Она немного подумала и сказала:
— Возможно, потому что это была бы такая свалка. Такая неразбериха.
— И пусть была бы неразбериха. Почему бы нет?
Анна подбирала правильные слова, чтобы их ему предложить, когда сверху донесся голосок Дженет:
— Мама?
— Да? Я думала, ты спишь.
— Я и спала. Я пить хочу. А с кем ты говоришь?
— С Томми. Хочешь, чтоб он поднялся к тебе и пожелал тебе спокойной ночи?
— Да. И я хочу воды.
Томми медленно развернулся и вышел; Анна слышала, как он на кухне наливает воду, как он тяжело поднимается по лестнице. А между тем она пришла в сильнейшее смятение чувств: как будто каждая частица и каждая клетка ее тела подверглись воздействию какого-то раздражающего вещества. Присутствие Томми в одной с ней комнате и необходимость думать, как с ним управиться, заставляли ее более или менее оставаться Анной, более или менее оставаться самой собой. Но сейчас она уже с трудом себя узнавала. Ей хотелось смеяться, хотелось плакать, даже кричать; ей хотелось что-нибудь разбить, схватить какой-нибудь предмет, трясти его, трясти, пока… предметом, разумеется, был Томми. Анна сказала себе, что она заразилась его настроением, его состоянием; что ею овладели его эмоции; она с изумлением подумала, что то, что на его лице отражалось в виде отсветов злобы и ненависти, а в голосе проявлялось краткими отзвуками резкости и жесткости, должно быть, все это было внешним проявлением яростного внутреннего шторма такой огромной силы, что… и она внезапно почувствовала, что на ее ладонях и в подмышках проступает холодный пот. Ей стало очень страшно. Все ее разнообразные и противоречивые чувства сводились к одному: она была в ужасе. Но не могло же, конечно, быть такого, что она физически боялась Томми? Так сильно его боялась и все же отправила наверх, к ребенку? Но нет, за Дженет Анна ни капли не беспокоилась. Она слышала, как наверху два голоса сплетаются в веселом диалоге. Потом раздался смех — смех Дженет. Потом — медлительные, целенаправленные шаги, и Томми к ней вернулся. Он тут же спросил:
— А как ты думаешь, какой станет Дженет, когда вырастет?

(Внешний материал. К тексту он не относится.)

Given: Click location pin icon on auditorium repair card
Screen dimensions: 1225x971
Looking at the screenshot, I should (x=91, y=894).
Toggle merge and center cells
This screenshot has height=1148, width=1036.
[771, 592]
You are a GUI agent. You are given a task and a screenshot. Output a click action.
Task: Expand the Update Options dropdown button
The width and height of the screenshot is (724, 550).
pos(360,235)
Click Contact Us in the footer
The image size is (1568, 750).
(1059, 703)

Лицо его было бледным и упрямым, не более того; и Анне стало как-то легче. Он стоял у ее рабочего стола, одной рукой на него опираясь, и Анна ответила:
— Не знаю. Ей всего одиннадцать.
— Тебя это не беспокоит?
— Нет. Дети все время меняются. Откуда же мне знать, чего она потом захочет?

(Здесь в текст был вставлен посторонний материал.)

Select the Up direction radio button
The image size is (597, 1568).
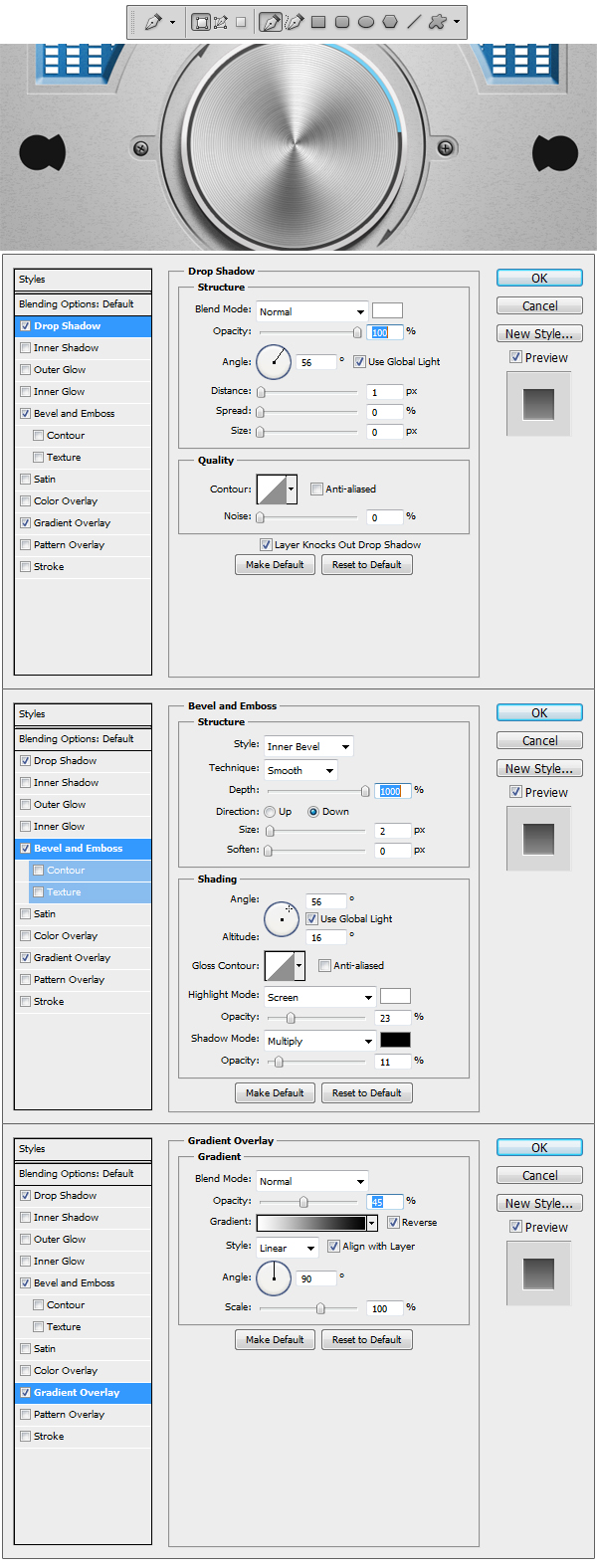click(270, 812)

Томми надул губы, скептически улыбнулся, и она сказала:
— Ну? Я опять ляпнула какую-нибудь глупость?
— Все дело в том, как ты это говоришь. В твоем подходе.
— Извини.
Но поневоле она сказала это с горечью и, безусловно, раздраженно; и на лице Томми мелькнула быстрая улыбка — улыбка удовлетворения.
— А ты думаешь когда-нибудь об отце Дженет?

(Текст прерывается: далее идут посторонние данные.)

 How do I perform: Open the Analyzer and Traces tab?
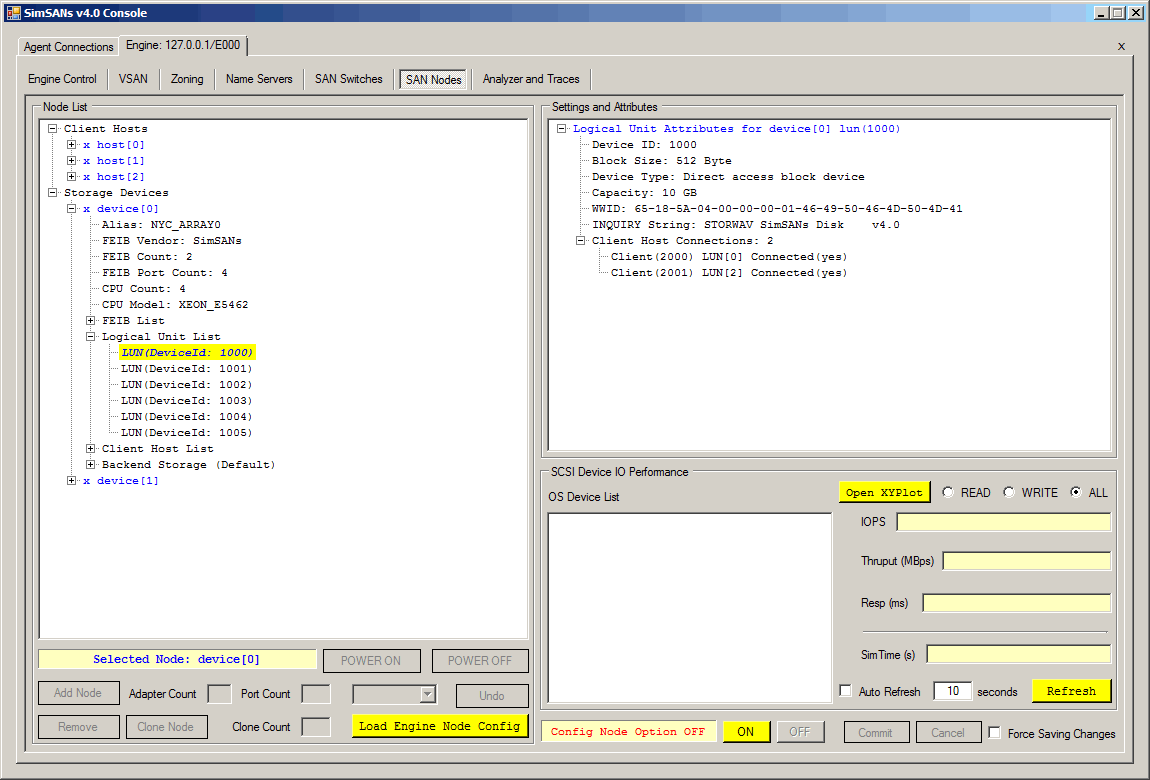point(530,79)
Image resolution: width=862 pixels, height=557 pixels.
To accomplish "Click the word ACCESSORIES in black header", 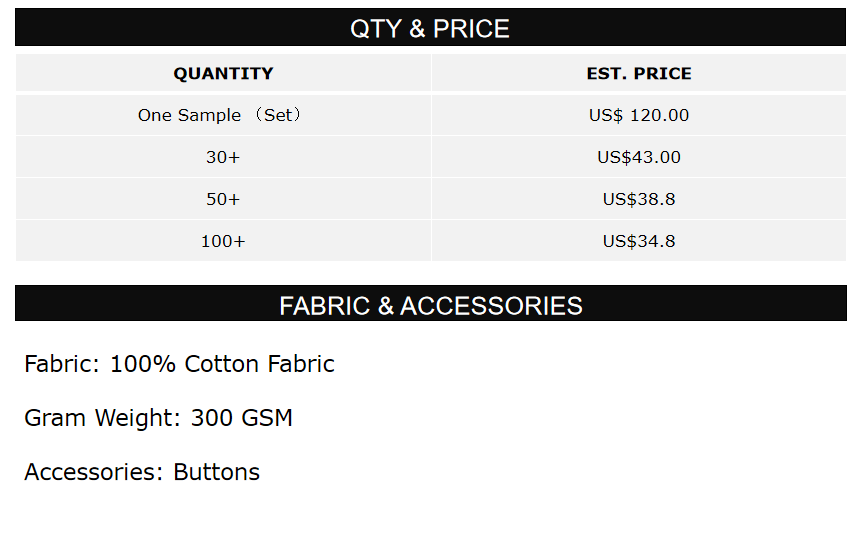I will coord(491,305).
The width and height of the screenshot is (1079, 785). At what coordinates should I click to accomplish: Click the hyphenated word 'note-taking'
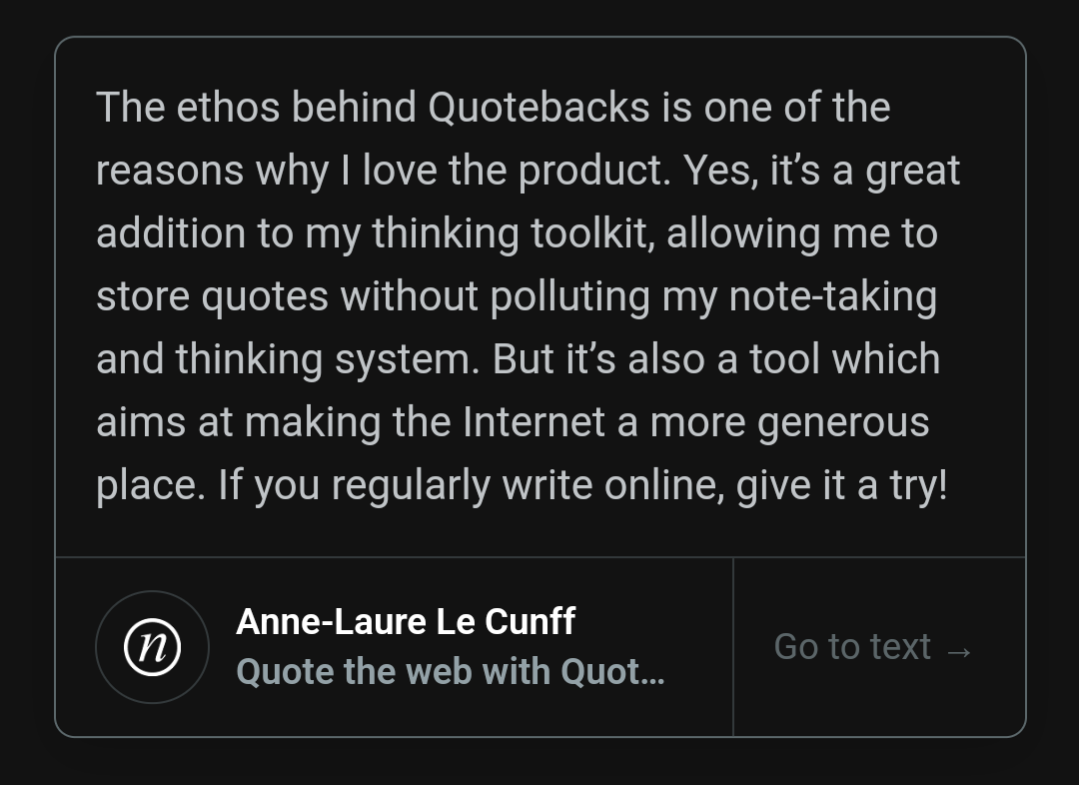[x=833, y=297]
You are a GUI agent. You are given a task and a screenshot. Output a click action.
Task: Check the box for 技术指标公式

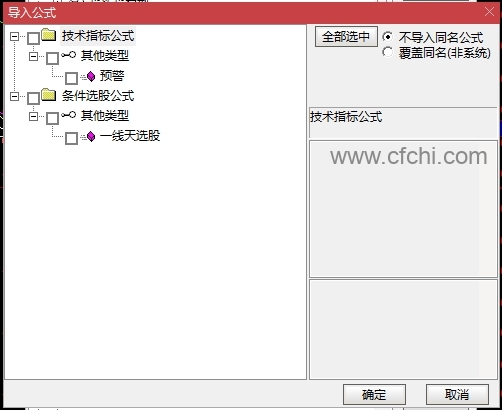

Этим ударом он попал ей прямо в диафрагму; Анна почувствовала, как внутри все напряглось и сжалось. Однако она сказала:
— Нет, почти что никогда.
Он пристальным и неподвижным взглядом в нее уперся; и она продолжила:
— Ты же хочешь, чтобы я честно рассказала тебе о своих чувствах, да? Ты только что высказался абсолютно в духе Сладкой Мамочки. Она со мною часто говорила примерно так: «Он — отец вашего ребенка». Или: «Он был вашим мужем». Но это было пустым звуком для меня. Что тебя тревожит — что твоя мать не сильно любила Ричарда? Что ж, должна тебе сказать, она была увлечена им гораздо больше, чем я — Максом Вулфом.
Томми стоял перед ней, прямой и очень бледный, и его взгляд был обращен сугубо внутрь; Анна засомневалась, замечает ли и слышит ли он ее вообще. И все же было похоже, что он слушает, поэтому она продолжила:
— Я понимаю, что это значит: иметь ребенка от мужчины, которого ты любишь. Но я не понимала этого, пока я не полюбила мужчину. Мне хотелось иметь ребенка от Майкла. Но дело в том, что я родила ребенка от мужчины, которого я не любила…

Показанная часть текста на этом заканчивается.